The FDA fact sheet states:

“This EUA for the Pfizer-BioNTech COVID-19 Vaccine and COMIRNATY will end when the Secretary of HHS determines that the circumstances justifying the EUA no longer exist or when there is a change in the approval status of the product such that an EUA is no longer needed.”

This appears to contradict black-letter law — defined as well-established legal rules that are certain, no longer disputable, free from doubt and generally well-known — in addition to well-established case law.

In this case, an EUA is considered illegal and invalid if there is a fully licensed alternative available. This appears to be the case with Pfizer’s licensed Comirnaty while its EUA Pfizer-BioNTech is still on the market.

As stated by Children’s Health Defense (CHD) in its lawsuit against the FDA and Dr. Janet Woodcock, acting commissioner:

“The black letter law is clear. There can be no biologic license approved to a medical product for diagnosing, preventing or treating COVID-19 if there is also still an Emergency Use Authorization for the same medical product serving the same purpose.”

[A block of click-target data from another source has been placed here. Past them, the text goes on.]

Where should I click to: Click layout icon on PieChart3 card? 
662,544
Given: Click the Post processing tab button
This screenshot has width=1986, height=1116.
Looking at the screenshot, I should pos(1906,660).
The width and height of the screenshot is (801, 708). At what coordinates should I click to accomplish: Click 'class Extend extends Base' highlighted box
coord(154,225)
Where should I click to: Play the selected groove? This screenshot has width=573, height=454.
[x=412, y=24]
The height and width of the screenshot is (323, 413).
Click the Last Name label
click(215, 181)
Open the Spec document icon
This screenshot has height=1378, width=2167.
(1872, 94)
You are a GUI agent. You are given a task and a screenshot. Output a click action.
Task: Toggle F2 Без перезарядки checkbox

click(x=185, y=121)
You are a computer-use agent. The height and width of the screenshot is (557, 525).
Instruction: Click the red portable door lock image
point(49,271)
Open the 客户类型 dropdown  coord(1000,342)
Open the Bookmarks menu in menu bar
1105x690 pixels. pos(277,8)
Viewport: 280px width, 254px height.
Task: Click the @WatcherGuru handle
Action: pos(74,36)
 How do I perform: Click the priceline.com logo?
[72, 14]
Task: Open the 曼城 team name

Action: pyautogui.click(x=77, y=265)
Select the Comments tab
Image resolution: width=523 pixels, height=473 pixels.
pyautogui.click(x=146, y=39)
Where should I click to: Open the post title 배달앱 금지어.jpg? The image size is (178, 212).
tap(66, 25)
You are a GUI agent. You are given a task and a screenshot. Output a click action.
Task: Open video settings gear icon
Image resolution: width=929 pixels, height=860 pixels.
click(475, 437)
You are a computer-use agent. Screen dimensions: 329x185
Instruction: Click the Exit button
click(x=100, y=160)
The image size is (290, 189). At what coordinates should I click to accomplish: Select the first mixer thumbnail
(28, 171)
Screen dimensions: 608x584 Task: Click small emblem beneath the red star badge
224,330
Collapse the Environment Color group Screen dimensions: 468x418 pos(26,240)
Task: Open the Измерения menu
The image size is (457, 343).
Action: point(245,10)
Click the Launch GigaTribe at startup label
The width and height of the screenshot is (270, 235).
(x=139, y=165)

In another CHD lawsuit, pertaining to mask mandates for school children issued under an EUA, CHD President Mary Holland, co-counsel on the case, stated that “[i]t is black-letter law that EUA devices … cannot be mandated at all.”

Still, many media outlets refer to COVID vaccine mandates as an inevitability, based on a narrative which attempts to (mis)lead the public into believing the COVID vaccines have been fully licensed.

The same media narratives, such as a recent USA Today “fact check,” also claim the Comirnaty and Pfizer-BioNTech vaccines are the same.

CHD though, in its lawsuit against the FDA, argues that Comirnaty’s licensure was a classic “bait and switch,” and that there is no legal basis to retain the EUA status for other COVID vaccines once the FDA has fully licensed a COVID vaccine.